Laugh for Health
Teacher: History is a very interesting subject. It tells
> you about what had happened in the past.
> Student: Please teacher, I don't think I want to study
> history.
> Teacher: Why?
> Student: There is no future in it.
> Teacher : Ted, if your father has $10 and you ask
> him for $6, how much would your father still have?
> Ted : $10.
> Teacher : You don't know maths.
> Ted : You don't know my father!
> Mother : David, come here.
> David : Yes, mum?
> Mother : You really disappoint me. Your results
> are getting worse.
> David : But I will only get my report book
> tomorrow.
> Mother : I know that. But I am going to Hong
> Kong tomorrow, so I am scolding you now.
> Father : Why did you fail your mathematics test?
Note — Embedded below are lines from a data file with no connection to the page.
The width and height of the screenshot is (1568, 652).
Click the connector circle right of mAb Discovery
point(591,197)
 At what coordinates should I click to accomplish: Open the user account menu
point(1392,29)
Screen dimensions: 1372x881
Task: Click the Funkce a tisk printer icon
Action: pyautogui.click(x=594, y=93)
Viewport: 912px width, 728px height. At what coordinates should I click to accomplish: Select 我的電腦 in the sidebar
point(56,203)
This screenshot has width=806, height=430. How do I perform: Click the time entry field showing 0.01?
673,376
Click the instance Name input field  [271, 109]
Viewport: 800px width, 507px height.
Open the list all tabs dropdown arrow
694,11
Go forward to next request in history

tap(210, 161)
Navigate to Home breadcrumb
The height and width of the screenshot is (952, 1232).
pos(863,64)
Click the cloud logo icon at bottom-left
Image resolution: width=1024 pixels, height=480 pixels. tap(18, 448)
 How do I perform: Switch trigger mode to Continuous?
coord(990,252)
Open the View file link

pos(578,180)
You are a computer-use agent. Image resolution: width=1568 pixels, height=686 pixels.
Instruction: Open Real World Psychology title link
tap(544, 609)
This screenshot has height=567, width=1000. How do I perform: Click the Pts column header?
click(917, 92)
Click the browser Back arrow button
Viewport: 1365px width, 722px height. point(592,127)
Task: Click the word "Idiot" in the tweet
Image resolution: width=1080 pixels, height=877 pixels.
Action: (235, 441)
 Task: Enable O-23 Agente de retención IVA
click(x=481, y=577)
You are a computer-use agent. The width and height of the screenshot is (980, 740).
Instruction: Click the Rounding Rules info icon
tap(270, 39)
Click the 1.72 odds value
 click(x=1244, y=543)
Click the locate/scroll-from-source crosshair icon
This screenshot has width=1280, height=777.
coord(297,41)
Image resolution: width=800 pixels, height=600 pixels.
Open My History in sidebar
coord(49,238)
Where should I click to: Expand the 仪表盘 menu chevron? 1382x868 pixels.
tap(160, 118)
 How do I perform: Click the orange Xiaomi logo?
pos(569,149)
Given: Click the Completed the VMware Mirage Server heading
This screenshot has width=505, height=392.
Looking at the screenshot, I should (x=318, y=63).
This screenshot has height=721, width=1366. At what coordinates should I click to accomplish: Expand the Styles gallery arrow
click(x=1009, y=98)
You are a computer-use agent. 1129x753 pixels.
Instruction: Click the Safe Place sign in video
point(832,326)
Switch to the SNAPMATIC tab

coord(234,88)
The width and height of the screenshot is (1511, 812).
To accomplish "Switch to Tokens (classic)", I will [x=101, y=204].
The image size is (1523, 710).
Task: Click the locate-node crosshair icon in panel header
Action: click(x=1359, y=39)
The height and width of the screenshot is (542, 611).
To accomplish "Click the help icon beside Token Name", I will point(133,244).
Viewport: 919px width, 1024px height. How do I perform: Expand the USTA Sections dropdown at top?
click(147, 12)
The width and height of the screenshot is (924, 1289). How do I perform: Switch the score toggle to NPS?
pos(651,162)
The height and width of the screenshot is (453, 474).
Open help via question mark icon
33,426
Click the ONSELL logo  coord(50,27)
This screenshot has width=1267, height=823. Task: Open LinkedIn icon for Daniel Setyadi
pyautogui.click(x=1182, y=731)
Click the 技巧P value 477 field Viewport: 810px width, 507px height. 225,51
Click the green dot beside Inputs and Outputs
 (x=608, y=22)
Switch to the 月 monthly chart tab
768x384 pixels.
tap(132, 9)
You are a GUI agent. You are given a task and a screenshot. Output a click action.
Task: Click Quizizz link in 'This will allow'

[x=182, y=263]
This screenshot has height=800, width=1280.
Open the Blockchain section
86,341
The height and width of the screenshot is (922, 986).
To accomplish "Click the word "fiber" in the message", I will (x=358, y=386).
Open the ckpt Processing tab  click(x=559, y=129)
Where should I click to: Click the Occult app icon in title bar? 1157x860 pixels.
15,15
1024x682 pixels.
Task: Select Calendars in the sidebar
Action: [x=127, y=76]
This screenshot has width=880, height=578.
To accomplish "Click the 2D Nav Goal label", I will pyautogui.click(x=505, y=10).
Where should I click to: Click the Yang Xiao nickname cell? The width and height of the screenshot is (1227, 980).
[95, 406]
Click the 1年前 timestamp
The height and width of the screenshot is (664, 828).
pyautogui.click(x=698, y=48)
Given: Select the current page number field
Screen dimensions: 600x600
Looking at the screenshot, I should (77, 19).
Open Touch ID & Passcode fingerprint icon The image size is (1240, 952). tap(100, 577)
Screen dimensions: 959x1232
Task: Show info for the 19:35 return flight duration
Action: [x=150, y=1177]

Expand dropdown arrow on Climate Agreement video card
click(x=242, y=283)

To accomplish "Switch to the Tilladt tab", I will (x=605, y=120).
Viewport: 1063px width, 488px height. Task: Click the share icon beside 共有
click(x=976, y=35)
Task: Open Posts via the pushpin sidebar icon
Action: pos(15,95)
> Son : On Monday, teacher said 3+5=8
> Father : So?
> Son : On Tuesday, she said 4+4=8 And on
> Wednesday, she said 6+2=8. If she can't make up her
> mind, how do I know the right answer?
> A mother and son were doing dishes while the father and
> daughter were watching TV in the living room. Suddenly,
> there was a loud crash of breaking plates, then complete
> silence. The daughter turned to look at her father.
> Daughter : It's mummy!
> Father : How do you know?
> Daughter : She didn't say anything.
> Girl: Do you love me?
> Boy: Yes Dear
> Girl: Would you die for me?
> Boy: No, mine is undying love
> Man: How old is your father?
> Boy: As old as me
> Man: How can that be?
> Boy: He became a father only when I was born
> Waiter: I've stewed liver, boiled tongue and frog's
> leg.
> Customer: Don't tell me your problems. Give me the menu
> card.
> Teacher : Simon, your composition on 'My Dog'
> is exactly the same as your brother's. Did u copy his?
> Simon : No, teacher, it's the same dog!
> Father : Your teacher says she finds it impossible
> to teach you anything!
> Son : That's why I say she's no good!
> Teacher: 'Where were u born?'
> Student: ' Singapore , Sir.'
> Teacher: 'Which part?'
> Student: 'All of me, Sir.'
> A teacher was asking her class: 'What is the difference
> between 'unlawful' and 'illegal'?'
> Only one hand shot up.
> 'Ok, answer, Joan' said the teacher.
> ''unlawful' is when u do something the law
> doesn't allow and 'illegal' is a sick
> eagle.'
> Teacher: 'How come you do not comb your hair?'
> Ah Kow: 'No comb, Sir.'
> Teacher: 'Use your dad's then.'
> Ah Kow: 'No hair, Sir.'
> A boy came home from school with his exam results.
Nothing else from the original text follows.